L'ère des petits riens, apprivoiser les rémanences, « il existe des bonheurs qui gênent et des desserts qui guérissent ».
L'antre Atlantique, apprendre le nom lompe. Symbole de la traversée migratoire, ce cycle d'un par coeur entre les profondeurs océanes, « un poisson à la fenêtre ».
Pas de géant, Camille cède la place à William. Un jeune enfant éveillé, intelligent, intuitif, l'île de Mull en diapason. Un village Fionnphort, à mille mille de toutes terres habitées. Mais Lily (sa mère) « leur dit que leurs maisons sont les premières qu'ils voient à l'horizon, que ces étrangers en vacances à Iona rêvent peut-être de la maison rouge et blanche. » L'autarcie vigoureuse, travailler dans ces landes fouettées par le vent, visage rougie, Lily la combattante, un mari éloigné, faillite parentale, l'absence est un bandeau noir sur l'île, la maisonnée prend l'eau. « Il fait partie du paysage, ses bottes sont des racines et personne n'a le droit de faire pleurer sa fille, pas même un héros ».
Écrire ainsi c'est atteindre les architectures de la vie-même. Images et gestuelles, les existences dentelles et salées. « Atlantique Nord » continue son périple. Il y a toujours le regard affûté de Romane Bladou. Photographe de l'instant et des spéculatives résistances. Elle sait l'heure où tout peut advenir.
Lou, halo dans la nuit noire. L'Islande exutoire. le deuil à fleur de peau. Lou cherche son frère, chute d'Icare en pleine mer. Marine l'amoureuse, la Bretagne ligne de démarcation. Elle lui écrit des lettres. Il ne répond pas. Ce n'est pas l'heure encore.
« Il a passé l'hiver à n'être vivant que cinq heures par jour… Et elle l'attend comme une femme de marin, comme sa chanson préférée ».
Il fait des recherches sur le lompe. Fil rouge de ce livre, lui, le biologiste, il ne se souvient pas d'avoir pleuré comme un enfant. Quête exutoire, la résilience fond-marin, les lettres gorgées d'eau, le silence abyssal. Frère, « dans notre maison Atlantique, il y a une grande fenêtre qui éclaire tout le reste ».
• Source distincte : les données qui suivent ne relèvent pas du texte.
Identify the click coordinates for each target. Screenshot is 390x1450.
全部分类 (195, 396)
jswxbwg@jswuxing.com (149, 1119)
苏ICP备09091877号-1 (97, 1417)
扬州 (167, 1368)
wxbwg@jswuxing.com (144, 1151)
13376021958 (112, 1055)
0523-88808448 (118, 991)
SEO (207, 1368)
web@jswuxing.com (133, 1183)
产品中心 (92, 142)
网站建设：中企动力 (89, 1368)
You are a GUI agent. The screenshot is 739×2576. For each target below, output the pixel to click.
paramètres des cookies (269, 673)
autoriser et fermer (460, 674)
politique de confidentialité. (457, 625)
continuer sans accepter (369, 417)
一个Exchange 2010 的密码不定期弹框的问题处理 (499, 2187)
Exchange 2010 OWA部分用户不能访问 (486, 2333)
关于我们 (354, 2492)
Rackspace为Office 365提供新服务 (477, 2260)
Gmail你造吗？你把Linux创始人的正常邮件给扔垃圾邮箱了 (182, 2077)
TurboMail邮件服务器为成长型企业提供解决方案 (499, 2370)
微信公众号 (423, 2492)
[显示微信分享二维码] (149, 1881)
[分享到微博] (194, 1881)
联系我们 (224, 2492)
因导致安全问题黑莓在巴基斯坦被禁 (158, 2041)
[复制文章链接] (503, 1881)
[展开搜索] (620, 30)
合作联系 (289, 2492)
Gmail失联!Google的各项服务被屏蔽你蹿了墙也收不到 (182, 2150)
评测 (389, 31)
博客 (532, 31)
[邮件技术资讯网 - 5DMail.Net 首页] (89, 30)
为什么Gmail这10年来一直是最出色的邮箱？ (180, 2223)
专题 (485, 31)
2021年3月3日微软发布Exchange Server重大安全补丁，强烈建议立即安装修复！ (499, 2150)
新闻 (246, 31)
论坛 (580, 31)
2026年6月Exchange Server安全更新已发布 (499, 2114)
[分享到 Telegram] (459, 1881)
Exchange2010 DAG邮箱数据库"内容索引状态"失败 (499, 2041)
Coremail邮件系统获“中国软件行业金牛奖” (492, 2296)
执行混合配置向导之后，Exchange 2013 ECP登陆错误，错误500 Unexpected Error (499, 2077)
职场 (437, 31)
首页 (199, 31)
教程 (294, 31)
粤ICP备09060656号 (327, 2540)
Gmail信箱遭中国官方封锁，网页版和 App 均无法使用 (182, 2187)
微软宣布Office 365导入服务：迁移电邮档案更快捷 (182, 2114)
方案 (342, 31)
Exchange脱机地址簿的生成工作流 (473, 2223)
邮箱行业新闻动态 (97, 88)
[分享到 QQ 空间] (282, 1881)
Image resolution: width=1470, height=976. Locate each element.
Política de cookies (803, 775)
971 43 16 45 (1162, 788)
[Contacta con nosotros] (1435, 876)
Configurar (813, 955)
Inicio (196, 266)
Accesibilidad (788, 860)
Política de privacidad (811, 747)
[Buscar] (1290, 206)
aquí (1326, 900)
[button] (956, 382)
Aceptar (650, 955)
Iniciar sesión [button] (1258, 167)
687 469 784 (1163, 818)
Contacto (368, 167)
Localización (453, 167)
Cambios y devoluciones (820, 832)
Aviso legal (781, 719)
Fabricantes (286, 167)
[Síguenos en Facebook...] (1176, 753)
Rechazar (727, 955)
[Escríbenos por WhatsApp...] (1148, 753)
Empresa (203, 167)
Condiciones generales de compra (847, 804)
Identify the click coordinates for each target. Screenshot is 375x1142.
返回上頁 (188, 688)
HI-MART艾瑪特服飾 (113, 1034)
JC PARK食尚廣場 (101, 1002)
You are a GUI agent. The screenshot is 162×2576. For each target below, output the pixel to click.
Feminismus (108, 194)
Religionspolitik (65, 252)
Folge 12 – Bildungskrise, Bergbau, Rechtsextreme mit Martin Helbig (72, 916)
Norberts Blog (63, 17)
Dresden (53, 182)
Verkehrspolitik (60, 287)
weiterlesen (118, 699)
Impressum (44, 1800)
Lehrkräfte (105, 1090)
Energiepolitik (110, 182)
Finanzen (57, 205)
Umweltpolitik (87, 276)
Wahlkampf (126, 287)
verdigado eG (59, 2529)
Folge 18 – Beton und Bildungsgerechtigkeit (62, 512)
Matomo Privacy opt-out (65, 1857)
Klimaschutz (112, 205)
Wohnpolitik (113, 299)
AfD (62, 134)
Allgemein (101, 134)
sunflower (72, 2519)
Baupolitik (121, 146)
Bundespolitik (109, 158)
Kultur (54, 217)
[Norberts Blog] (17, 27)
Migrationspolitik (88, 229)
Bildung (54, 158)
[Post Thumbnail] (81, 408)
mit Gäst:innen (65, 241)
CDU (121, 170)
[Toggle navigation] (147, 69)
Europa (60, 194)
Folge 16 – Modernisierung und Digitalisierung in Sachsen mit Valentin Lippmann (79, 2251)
Célia, la boucle de ce récit d'eau et d'espace, d'intériorité et d'initiation, elle la jeune fille funambule sur les eaux, le bac de français à venir, apprendre les textes et s'émouvoir de l'après. Jeune femme en advenir dans une Bretagne signifiante qui interpelle l'essence même des reflets sur l'océan. Les lompes et ses majestueux ballets, elle qui pressent sa voie à venir dans le restaurant des parents. « « Célia pense qu'elle laisse de la place au vide – c'est vaste et plein de promesses. Ces phrases jetées à la mer sont des amorces, des élans ». Réapprendre le langage liane avec sa soeur aînée, suivre les pourtours du monde sur la carte de la vie. L'Islande à portée de vue et le plus beau livre lu en cet hiver prend sens. Les poissons migrateurs, paraboles d'une humanité qui cherche et trouve sa vérité.
Un pur chef-d'oeuvre !
Publié par les majeures Éditions La Peuplade.